Plantio e silvicultura
Sementes

As vagens devem ser colhidas direto da árvore assim que ficam pardacentas, antes de abrirem naturalmente, e depois postas para secar ao sol, o que favorece a abertura dos frutos e a liberação das sementes. Cada quilo reúne de 15.000 a cerca de 25.786 sementes. Como apresentam dormência tegumentar moderada, recomenda-se imergi-las em água quente a 80 ºC por 3 minutos antes da semeadura. Quanto ao armazenamento, a semente é classificada como ortodoxa.

Produção de mudas

A semeadura pode ser feita diretamente em sacos de polietileno, em tubetes de polipropileno ou em canteiros para posterior repicagem, que deve ocorrer de 1 a 2 semanas após a germinação. A germinação é epígea (fanerocotiledonar), com emergência entre 6 e 45 dias após a semeadura e taxa que vai de 39% a 75%. As plântulas devem ser repicadas ao atingirem de 3 a 4 cm de altura, cerca de 25 a 30 dias após germinarem. O sistema radicular é profundo. As raízes formam nódulos abundantes e esféricos em simbiose com bactérias do gênero Rhizobium, como observado no viveiro da Embrapa Florestas.
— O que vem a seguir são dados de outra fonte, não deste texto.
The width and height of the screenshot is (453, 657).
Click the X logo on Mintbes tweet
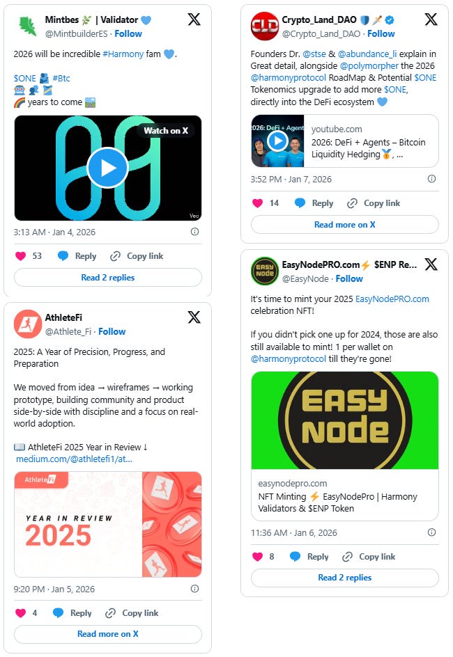click(194, 19)
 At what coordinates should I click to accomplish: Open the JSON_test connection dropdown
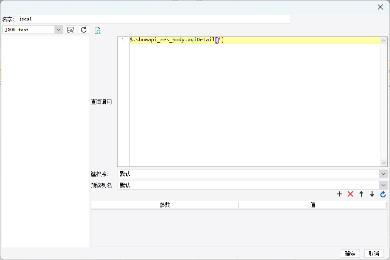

Características silviculturais

Espécie heliófila, exige sol pleno e tolera moderadamente baixas temperaturas. Como tem hábito irregular, precisa de desrama para melhorar o fuste; também rebrota da touça ou cepa. Pode ser cultivada a pleno sol, em plantios puros ou mistos, e é recomendada para sistemas agroflorestais, já que sua copa leve e alta favorece a arborização de culturas.

Crescimento e produção

Há poucas informações sobre seu desempenho em plantios. No campo, contudo, o desenvolvimento das plantas é lento.

Clima

A precipitação média anual varia de 1.200 mm, em São Paulo, a 2.500 mm, no maciço do Itatiaia (RJ), com chuvas bem distribuídas no Planalto Meridional e mais sazonais no Itatiaia e em São Paulo. A deficiência hídrica vai de nula, no Planalto Sul-Brasileiro (exceto no norte do Paraná) e no Itatiaia, a pequena ou moderada no inverno, nos planaltos do centro e do leste paulista. A temperatura média anual fica entre 16,5 ºC (Curitiba, PR) e 20,3 ºC (Florianópolis, SC), com mínima absoluta de -6,4 ºC registrada em Colombo (PR). As geadas são frequentes no inverno do Planalto Sul-Brasileiro e acima de 1.100 m no Itatiaia, e raras nos planaltos paulistas, com média de 0,5 a 10,7 por ano. Segundo Köppen, o clima é Aw e Cwa em São Paulo, Cfa no Itatiaia, em Santa Catarina e no Rio Grande do Sul, e Cfb no Planalto Sul-Brasileiro.

Solos

Cresce naturalmente em terrenos de profundidade variável e fertilidade diversa, mas na maioria das vezes em solos pobres e ácidos, com pH entre 3,5 e 5,5, textura de franca a argilosa, úmidos e bem drenados.